A minha mãe tem 84 anos e uma saúde de ferro. Não toma um comprimido para absolutamente nada. Não obstante nem tudo são rosas, duas situações geraram complicações graves que têm sido difíceis de gerir. Quando uma pessoa tem todas as suas capacidades intactas e não pode ter a autonomia a que está habituada a parte psicológica começa a sofrer. Tem sido demasiado tempo de dor e frustração e vejo-a quebrar. A minha mãe foi sempre espinha dorsal da família. O meu pai era o motor, destemido, sempre em movimento, ela a estrutura que mantinha o nave impecavelmente sólida. Assim, nos habituamos a ver a minha mãe: sólida para lá do humanamente possível. De repente, ela parece só humana e até frágil. Tem sido um desafio mantê-la com um bom espírito. Mas tentamos, eu e o meu irmão, e na maioria dos casos até conseguimos. Ela perdeu a paciência de Jó que tinha e não a censuro. Eu já teria perdido a minha logo no início. Ainda tenho muito a aprender com a minha mãe que apesar de tudo não para de nos surpreender. Este país não é para novos.
2 comentários:
Desejo que a tua mãe melhore- sei que os cuidados de saúde em Portugal estão algo periclitantes, dependendo da zona. Os relatos dos meus pais indicam muitas dificuldades no acesso mesmo a exames que, a partir de certa idade e dadas certas condições, seriam essenciais. No entanto, continuam a navegar estoicamente um sistema público que os deixa à espera por meses a anos. E a trabalhar na parte preventiva- que também tem os seus limites. Vivemos mais tempo, precisamos de mais cuidados e o SNS está hoje sujeito a pressões para as quais não foi preparado. Muitos médicos saem ou vão para o privado, não formamos nem retemos novos médicos suficientemente, seja por questões salariais ou condições de trabalho. Quem precisa não tem acompanhamento seguro. Com tantos dados e planeamento, não conseguimos criar um sistema sustentável, para as pessoas. Vou de novo salientar a parte preventiva, onde a medicina - assim como nós, como indivíduos - nos devíamos focar. Mudar o sistema passa também por aí, assim como investir em medicina de vocação para servir as pessoas, recompensada de uma maneira justa - não um saltitar entre as oportunidades que oferecem mais lucros. Quem ganha são os privados, quem perde somos todos nós.
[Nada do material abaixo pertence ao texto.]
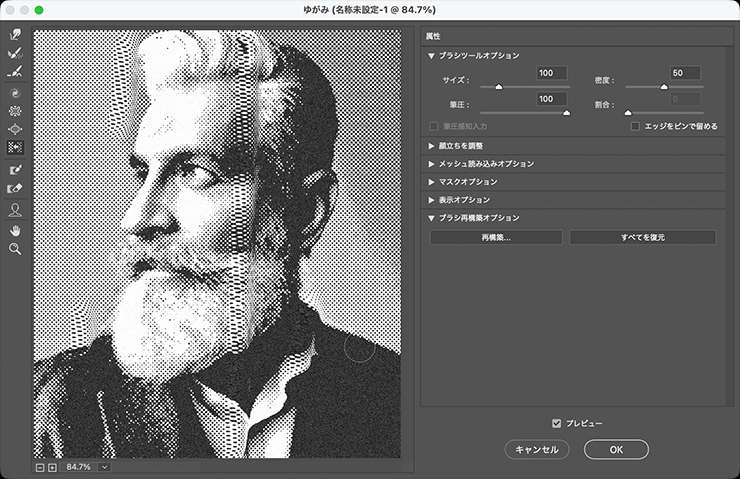Viewport: 740px width, 479px height.
Task: Select the Freeze Mask tool
Action: 15,171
Espero que as condições da tua mãe se possam gerir para evitar dor e sofrimento, e que também ela consiga aceitar em paz na sua mente as suas vulnerabilidades: que é humana e frágil, que não tem de ser uma espinha dorsal constantemente. Mente e corpo. Um ajuda o outro.
Obrigado Sérgio, tudo se irá resolver em seu tempo. Mais do que imaginávamos, mas a paz chegará. Assim temos de acreditar.